First, the PVA resin of 16-21% of the water weight is weighed and mixed with water, and then heated to a temperature of 30 degrees Celsius or more to obtain an aqueous PVA solution, and to the ratio of pores to form corn starch as a pore-forming agent in the PVA aqueous solution. Accordingly 25 to 45% of the PVA aqueous solution. Separately, hexamethylene tetramine of 28 to 35% of the weight of water is added to water and heated to a temperature of 40 degrees Celsius or more to obtain an aqueous solution of hexamethylene tetramine.

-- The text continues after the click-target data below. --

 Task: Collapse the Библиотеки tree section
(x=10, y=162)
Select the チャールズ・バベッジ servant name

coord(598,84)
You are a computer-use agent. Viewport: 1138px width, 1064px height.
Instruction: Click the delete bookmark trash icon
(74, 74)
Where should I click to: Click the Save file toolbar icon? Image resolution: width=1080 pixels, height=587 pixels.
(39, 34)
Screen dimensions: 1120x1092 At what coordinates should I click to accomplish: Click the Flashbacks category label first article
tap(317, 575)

12 to 18% hexamethylene tetramine aqueous solution of PVA aqueous solution was added to the PVA aqueous solution, followed by stirring to obtain an aqueous PVA and hexamethylene tetramine aqueous solution. Then, an acid-based catalyst such as an aqueous sulfuric acid solution having a dilution concentration of about 50% was added to the aqueous solution. 19-21% After that, it is injected into a mold prepared in advance, placed in an oven, and heated (aged) for 29 to 34 hours at a temperature of 62 to 80 degrees Celsius to be acetalized. The acetalized PVA sponge is extracted from the mold and thoroughly washed, and then cut and processed according to the specifications to produce a product.

The manufactured dry substitute is softened again for compression. (S20) However, the softening step of the present dry substitute is simply necessary to perform a subsequent compression (S30) step, and the same step as that of providing a water-soluble synthetic resin (S10). It is also possible to be carried out in, and is not necessarily to be performed in a separate step from the water-soluble synthetic resin providing step (S10).

On the other hand, in the case of drying by dehydrating condensation of the hydrogel receptor as described above, as the water escapes, a certain volume decreases and becomes a solid state. However, simply dehydrating condensate receptors in the hydrogel state results in insignificant volume reduction. Therefore, in the present embodiment, a compression process is further performed before drying or dehydrating the hydrogel receptor. In the compression step S30 according to the present embodiment, the compression process is performed by one or two or more combinations of rolling up, folding, twisting, pressing, and the like in a hydrogel state. It is possible to do

Thereafter, by drying or dehydrating the compressed receptor, it may be made into a dry state (S40).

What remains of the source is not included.